Tiger separates how the app is structured from how it looks — two axes, deliberately different weights.

Theme Skin
Is a whole view layer (layouts, view scripts) a CSS-only override
Weight heavy, changes rarely light, swappable, structurally inert
Per-tenant? rare (white-label) yes — this is the tenant branding axis
Example puma (a future react theme) jaguar, cheetah, <tenant>.css

PUMA — the default theme, zero build

PUMA is vendored Bootstrap 5bootstrap.min.css + the bundle, dropped in. No npm, no Sass, no build step. composer install + an asset symlink and the UI renders. (Node only ever appears if a theme opts into a build — quarantined there.)
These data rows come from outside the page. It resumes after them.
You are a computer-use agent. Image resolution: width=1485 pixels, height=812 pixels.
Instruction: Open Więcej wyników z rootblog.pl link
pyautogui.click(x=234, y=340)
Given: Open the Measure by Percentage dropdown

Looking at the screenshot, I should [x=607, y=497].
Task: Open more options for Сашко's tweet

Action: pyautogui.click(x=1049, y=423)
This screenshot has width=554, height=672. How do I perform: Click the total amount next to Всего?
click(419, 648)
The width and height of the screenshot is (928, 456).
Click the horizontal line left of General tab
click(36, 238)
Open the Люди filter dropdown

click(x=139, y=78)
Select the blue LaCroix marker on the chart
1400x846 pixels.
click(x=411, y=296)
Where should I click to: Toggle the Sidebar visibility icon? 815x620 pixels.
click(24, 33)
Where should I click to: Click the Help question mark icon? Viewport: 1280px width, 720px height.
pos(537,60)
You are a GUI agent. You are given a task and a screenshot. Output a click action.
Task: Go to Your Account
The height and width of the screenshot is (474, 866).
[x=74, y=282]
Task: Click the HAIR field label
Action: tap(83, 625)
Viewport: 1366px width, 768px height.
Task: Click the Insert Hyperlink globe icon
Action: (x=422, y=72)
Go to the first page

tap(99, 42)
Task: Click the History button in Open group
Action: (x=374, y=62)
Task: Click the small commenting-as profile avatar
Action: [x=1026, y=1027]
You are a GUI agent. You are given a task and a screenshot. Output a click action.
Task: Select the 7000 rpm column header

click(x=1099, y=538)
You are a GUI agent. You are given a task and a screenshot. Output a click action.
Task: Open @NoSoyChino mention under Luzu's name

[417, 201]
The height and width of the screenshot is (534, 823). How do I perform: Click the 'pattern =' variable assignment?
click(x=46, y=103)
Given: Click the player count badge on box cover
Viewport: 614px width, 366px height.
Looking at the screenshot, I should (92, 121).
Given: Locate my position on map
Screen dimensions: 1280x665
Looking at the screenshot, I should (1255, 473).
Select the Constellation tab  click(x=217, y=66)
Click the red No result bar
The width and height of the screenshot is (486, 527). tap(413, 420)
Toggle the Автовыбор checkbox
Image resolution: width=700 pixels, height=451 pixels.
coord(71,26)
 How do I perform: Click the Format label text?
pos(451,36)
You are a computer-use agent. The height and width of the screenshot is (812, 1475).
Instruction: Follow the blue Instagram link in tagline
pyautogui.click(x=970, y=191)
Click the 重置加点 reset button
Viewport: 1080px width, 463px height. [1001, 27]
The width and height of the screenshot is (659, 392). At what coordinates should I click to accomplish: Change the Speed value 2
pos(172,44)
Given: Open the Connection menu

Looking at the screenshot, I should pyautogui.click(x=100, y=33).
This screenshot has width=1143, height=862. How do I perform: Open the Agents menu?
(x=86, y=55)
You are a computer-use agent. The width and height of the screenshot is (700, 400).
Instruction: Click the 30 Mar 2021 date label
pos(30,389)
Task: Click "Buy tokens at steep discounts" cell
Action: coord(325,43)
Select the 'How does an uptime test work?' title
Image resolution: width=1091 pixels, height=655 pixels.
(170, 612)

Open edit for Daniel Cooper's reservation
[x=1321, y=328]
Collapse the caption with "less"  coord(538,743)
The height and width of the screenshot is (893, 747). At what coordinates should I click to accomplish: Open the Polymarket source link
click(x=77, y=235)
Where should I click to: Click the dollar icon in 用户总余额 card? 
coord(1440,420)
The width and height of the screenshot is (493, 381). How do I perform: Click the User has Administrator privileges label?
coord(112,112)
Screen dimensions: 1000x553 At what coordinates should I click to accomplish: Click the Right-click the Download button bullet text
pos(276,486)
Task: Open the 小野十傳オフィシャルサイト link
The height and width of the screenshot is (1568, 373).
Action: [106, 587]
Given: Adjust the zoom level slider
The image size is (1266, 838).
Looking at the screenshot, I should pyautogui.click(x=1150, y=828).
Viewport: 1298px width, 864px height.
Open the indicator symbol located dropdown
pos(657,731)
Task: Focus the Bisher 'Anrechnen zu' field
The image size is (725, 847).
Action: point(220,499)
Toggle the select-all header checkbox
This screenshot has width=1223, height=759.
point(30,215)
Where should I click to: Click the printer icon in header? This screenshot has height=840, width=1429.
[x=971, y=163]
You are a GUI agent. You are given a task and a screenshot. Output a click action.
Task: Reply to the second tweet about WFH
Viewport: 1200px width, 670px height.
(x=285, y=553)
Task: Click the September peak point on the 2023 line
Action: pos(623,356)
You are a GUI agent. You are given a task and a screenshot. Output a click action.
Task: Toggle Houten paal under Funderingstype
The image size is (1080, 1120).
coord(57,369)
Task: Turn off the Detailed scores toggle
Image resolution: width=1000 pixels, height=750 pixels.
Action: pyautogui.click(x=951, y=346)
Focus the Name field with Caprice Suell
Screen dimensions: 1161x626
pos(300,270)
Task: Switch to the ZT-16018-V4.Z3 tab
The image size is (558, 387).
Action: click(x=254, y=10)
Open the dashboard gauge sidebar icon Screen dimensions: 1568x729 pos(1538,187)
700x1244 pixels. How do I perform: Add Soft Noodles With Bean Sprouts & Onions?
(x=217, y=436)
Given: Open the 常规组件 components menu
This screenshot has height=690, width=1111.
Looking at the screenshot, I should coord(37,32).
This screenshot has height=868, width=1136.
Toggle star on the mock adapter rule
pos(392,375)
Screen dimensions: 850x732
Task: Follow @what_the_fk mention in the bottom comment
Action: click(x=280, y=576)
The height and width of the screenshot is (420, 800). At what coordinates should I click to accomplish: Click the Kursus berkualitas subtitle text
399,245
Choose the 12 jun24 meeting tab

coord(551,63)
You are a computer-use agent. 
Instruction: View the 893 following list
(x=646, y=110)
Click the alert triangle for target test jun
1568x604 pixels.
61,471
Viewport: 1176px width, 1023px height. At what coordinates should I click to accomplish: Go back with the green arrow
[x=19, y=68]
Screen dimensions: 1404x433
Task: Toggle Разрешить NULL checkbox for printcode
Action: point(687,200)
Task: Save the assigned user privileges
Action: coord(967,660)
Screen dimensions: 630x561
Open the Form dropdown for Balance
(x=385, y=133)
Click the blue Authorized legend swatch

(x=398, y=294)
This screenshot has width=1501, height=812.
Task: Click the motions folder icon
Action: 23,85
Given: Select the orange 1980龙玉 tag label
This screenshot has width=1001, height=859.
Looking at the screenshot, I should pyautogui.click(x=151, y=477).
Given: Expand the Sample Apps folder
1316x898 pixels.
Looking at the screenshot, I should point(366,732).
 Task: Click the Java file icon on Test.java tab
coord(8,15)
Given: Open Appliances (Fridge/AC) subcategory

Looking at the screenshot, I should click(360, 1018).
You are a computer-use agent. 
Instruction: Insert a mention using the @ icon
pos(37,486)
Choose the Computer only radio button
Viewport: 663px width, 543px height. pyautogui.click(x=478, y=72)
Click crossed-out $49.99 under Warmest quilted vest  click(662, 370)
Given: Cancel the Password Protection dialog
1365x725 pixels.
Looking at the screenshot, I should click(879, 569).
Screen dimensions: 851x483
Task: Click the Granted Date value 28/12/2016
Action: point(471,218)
Skins are runtime CSS variables

A skin is a small :root { --bs-* } override (plus component --bs-btn-* vars). Because it's just CSS variables, it swaps at runtime — no recompile. Skins resolve per-user (a cookie) and per-org (a config row), and the admin ships a live skin switcher that hot-swaps them with no reload. Light / dark rides Bootstrap's native data-bs-theme with a browser/light/dark toggle and no-flash resolution.

Theme is just a path

The active theme + skin resolve from the config cascade at bootstrap; "active theme" is simply a path woven into the layout path, the view-script paths, and the asset base URL. No inheritance, no routing — the only fallback is theme → core default views, so a theme only provides what it wants to override. Because per-org theming is the config cascade (a tenant's tiger.skin is an org-scoped config row), the whole thing costs almost nothing.

Assets

Asset URLs are root-relative (/_theme/…, never a hardcoded domain) and cache-busted by $this->asset() (?v=<filemtime>), so a deploy's changed CSS/JS is picked up without a manifest or a hard refresh.